Alleine zu fahren stört mich nicht, nur einmal komme ich in eine blöde Situation, als mir gleich am Morgen nach der zweiten Übernachtung in der Früh beim losfahren die BMW in kaltem Zustand einfach abstirbt und ich mit der ganzen Fuhre umfalle wie ein Sack Reis. Es war einer dieser Wege, bei denen Autos links und rechts eine Spur gegraben haben und in der Mitte eine kleine Kuppe entstanden ist. Genau auf dieser passiert das Malheur. Die Beine baumeln im Freien und plumps. Fluchend fummle ich unter der Kiste liegend den Tankrucksack herunter, kann dann hervor kriechen und die Fuhre wieder aufstellen.

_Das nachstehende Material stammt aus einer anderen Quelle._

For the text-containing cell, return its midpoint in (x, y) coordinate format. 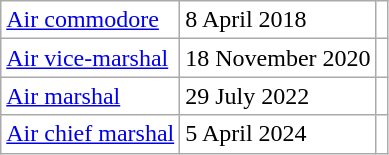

Genial ist das Fahren in Spanien. Genau auf dem Scheitelpunkt einer jeden Kurve steht das Schild „Überholverbot Ende“ und gibt einem den Hinweis, jetzt Gas geben zu können. Die Strecke zieht sich aber doch, wie Kaugummi. Die letzte Nacht schlafe ich kurz vor Almeria von wo aus ich die Fähre nach Melilla nehmen möchte. Ein kühles Bier am Abend und eine traumhafte Aussicht lassen die lange Anfahrt bis hier her vergessen.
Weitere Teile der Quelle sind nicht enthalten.